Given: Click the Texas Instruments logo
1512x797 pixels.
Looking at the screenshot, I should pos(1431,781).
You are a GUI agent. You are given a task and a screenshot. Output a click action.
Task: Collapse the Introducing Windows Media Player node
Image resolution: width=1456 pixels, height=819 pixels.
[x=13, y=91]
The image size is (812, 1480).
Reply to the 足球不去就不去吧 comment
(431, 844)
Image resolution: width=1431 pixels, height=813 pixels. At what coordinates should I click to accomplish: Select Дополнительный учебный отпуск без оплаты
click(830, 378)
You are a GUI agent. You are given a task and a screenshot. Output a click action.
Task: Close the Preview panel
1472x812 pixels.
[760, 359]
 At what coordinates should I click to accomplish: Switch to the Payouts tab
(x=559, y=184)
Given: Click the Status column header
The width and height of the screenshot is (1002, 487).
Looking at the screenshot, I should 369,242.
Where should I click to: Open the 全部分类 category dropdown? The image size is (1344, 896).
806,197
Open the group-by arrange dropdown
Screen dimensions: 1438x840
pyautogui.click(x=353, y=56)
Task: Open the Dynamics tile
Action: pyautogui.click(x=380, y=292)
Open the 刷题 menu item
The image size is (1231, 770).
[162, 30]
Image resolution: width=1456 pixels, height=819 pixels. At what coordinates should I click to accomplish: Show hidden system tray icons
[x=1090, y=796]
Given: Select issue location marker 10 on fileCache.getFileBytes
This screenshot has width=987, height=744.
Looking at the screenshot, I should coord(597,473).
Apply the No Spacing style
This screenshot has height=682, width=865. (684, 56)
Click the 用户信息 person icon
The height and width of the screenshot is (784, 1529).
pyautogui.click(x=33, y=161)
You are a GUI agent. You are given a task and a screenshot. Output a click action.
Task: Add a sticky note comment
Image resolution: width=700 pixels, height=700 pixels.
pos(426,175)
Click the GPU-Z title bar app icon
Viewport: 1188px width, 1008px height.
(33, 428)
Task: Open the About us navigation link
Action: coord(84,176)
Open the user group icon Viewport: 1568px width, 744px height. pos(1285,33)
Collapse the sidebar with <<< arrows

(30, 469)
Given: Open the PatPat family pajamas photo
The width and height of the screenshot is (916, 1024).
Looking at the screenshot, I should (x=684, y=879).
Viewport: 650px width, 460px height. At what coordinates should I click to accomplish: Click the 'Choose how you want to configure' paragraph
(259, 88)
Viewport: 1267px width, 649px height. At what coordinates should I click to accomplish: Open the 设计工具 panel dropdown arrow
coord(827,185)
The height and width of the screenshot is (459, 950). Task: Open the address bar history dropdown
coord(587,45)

□ □ □ □

## AIM
Can you swap "Image resolution" for "Screen size" everywhere it occurs in the lines above and give back all of those lines with nothing else altered?

## EXERCISE RESULT
Given: Click the Texas Instruments logo
1512x797 pixels.
Looking at the screenshot, I should pos(1431,781).
You are a GUI agent. You are given a task and a screenshot. Output a click action.
Task: Collapse the Introducing Windows Media Player node
Screen size: width=1456 pixels, height=819 pixels.
[x=13, y=91]
The image size is (812, 1480).
Reply to the 足球不去就不去吧 comment
(431, 844)
Screen size: width=1431 pixels, height=813 pixels. At what coordinates should I click to accomplish: Select Дополнительный учебный отпуск без оплаты
click(830, 378)
You are a GUI agent. You are given a task and a screenshot. Output a click action.
Task: Close the Preview panel
1472x812 pixels.
[760, 359]
 At what coordinates should I click to accomplish: Switch to the Payouts tab
(x=559, y=184)
Given: Click the Status column header
The width and height of the screenshot is (1002, 487).
Looking at the screenshot, I should 369,242.
Where should I click to: Open the 全部分类 category dropdown? The image size is (1344, 896).
806,197
Open the group-by arrange dropdown
Screen dimensions: 1438x840
pyautogui.click(x=353, y=56)
Task: Open the Dynamics tile
Action: pyautogui.click(x=380, y=292)
Open the 刷题 menu item
The image size is (1231, 770).
[162, 30]
Screen size: width=1456 pixels, height=819 pixels. At what coordinates should I click to accomplish: Show hidden system tray icons
[x=1090, y=796]
Given: Select issue location marker 10 on fileCache.getFileBytes
This screenshot has width=987, height=744.
Looking at the screenshot, I should coord(597,473).
Apply the No Spacing style
This screenshot has height=682, width=865. (684, 56)
Click the 用户信息 person icon
The height and width of the screenshot is (784, 1529).
pyautogui.click(x=33, y=161)
You are a GUI agent. You are given a task and a screenshot. Output a click action.
Task: Add a sticky note comment
Screen size: width=700 pixels, height=700 pixels.
pos(426,175)
Click the GPU-Z title bar app icon
Viewport: 1188px width, 1008px height.
(33, 428)
Task: Open the About us navigation link
Action: coord(84,176)
Open the user group icon Viewport: 1568px width, 744px height. pos(1285,33)
Collapse the sidebar with <<< arrows

(30, 469)
Given: Open the PatPat family pajamas photo
The width and height of the screenshot is (916, 1024).
Looking at the screenshot, I should (x=684, y=879).
Viewport: 650px width, 460px height. At what coordinates should I click to accomplish: Click the 'Choose how you want to configure' paragraph
(259, 88)
Viewport: 1267px width, 649px height. At what coordinates should I click to accomplish: Open the 设计工具 panel dropdown arrow
coord(827,185)
The height and width of the screenshot is (459, 950). Task: Open the address bar history dropdown
coord(587,45)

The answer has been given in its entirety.